(Written problem):
Please copy each of the following items word for word, covering every item from start to finish.

(Input rows):

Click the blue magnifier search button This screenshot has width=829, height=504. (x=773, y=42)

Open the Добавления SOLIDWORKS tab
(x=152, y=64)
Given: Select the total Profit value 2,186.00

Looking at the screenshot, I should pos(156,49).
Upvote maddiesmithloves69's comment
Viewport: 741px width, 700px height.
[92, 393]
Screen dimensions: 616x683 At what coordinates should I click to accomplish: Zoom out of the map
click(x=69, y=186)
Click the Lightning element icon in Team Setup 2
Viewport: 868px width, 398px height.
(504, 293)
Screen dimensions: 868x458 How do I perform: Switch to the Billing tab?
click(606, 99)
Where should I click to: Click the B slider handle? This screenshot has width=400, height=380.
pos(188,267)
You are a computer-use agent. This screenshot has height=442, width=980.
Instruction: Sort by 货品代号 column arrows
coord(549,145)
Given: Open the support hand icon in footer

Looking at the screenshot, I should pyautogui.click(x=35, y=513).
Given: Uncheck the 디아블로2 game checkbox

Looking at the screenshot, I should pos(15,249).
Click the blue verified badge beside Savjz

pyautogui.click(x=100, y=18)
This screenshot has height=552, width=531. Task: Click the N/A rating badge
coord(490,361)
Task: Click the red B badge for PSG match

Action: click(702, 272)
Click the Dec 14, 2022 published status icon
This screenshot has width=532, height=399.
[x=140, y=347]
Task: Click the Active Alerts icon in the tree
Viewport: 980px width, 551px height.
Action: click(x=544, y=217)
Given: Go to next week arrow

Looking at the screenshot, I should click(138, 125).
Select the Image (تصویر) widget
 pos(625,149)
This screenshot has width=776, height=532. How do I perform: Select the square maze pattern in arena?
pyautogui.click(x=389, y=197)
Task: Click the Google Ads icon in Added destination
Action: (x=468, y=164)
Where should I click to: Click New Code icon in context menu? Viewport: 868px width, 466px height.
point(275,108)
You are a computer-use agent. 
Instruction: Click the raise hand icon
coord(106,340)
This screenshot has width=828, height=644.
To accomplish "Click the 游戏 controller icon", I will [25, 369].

(Task response):
Click the blue magnifier search button This screenshot has width=829, height=504. (x=773, y=42)

Open the Добавления SOLIDWORKS tab
(x=152, y=64)
Given: Select the total Profit value 2,186.00

Looking at the screenshot, I should pos(156,49).
Upvote maddiesmithloves69's comment
Viewport: 741px width, 700px height.
[92, 393]
Screen dimensions: 616x683 At what coordinates should I click to accomplish: Zoom out of the map
click(x=69, y=186)
Click the Lightning element icon in Team Setup 2
Viewport: 868px width, 398px height.
(504, 293)
Screen dimensions: 868x458 How do I perform: Switch to the Billing tab?
click(606, 99)
Where should I click to: Click the B slider handle? This screenshot has width=400, height=380.
pos(188,267)
You are a computer-use agent. This screenshot has height=442, width=980.
Instruction: Sort by 货品代号 column arrows
coord(549,145)
Given: Open the support hand icon in footer

Looking at the screenshot, I should pyautogui.click(x=35, y=513).
Given: Uncheck the 디아블로2 game checkbox

Looking at the screenshot, I should pos(15,249).
Click the blue verified badge beside Savjz

pyautogui.click(x=100, y=18)
This screenshot has height=552, width=531. Task: Click the N/A rating badge
coord(490,361)
Task: Click the red B badge for PSG match

Action: click(702, 272)
Click the Dec 14, 2022 published status icon
This screenshot has width=532, height=399.
[x=140, y=347]
Task: Click the Active Alerts icon in the tree
Viewport: 980px width, 551px height.
Action: click(x=544, y=217)
Given: Go to next week arrow

Looking at the screenshot, I should click(138, 125).
Select the Image (تصویر) widget
 pos(625,149)
This screenshot has width=776, height=532. How do I perform: Select the square maze pattern in arena?
pyautogui.click(x=389, y=197)
Task: Click the Google Ads icon in Added destination
Action: (x=468, y=164)
Where should I click to: Click New Code icon in context menu? Viewport: 868px width, 466px height.
point(275,108)
You are a computer-use agent. 
Instruction: Click the raise hand icon
coord(106,340)
This screenshot has width=828, height=644.
To accomplish "Click the 游戏 controller icon", I will [25, 369].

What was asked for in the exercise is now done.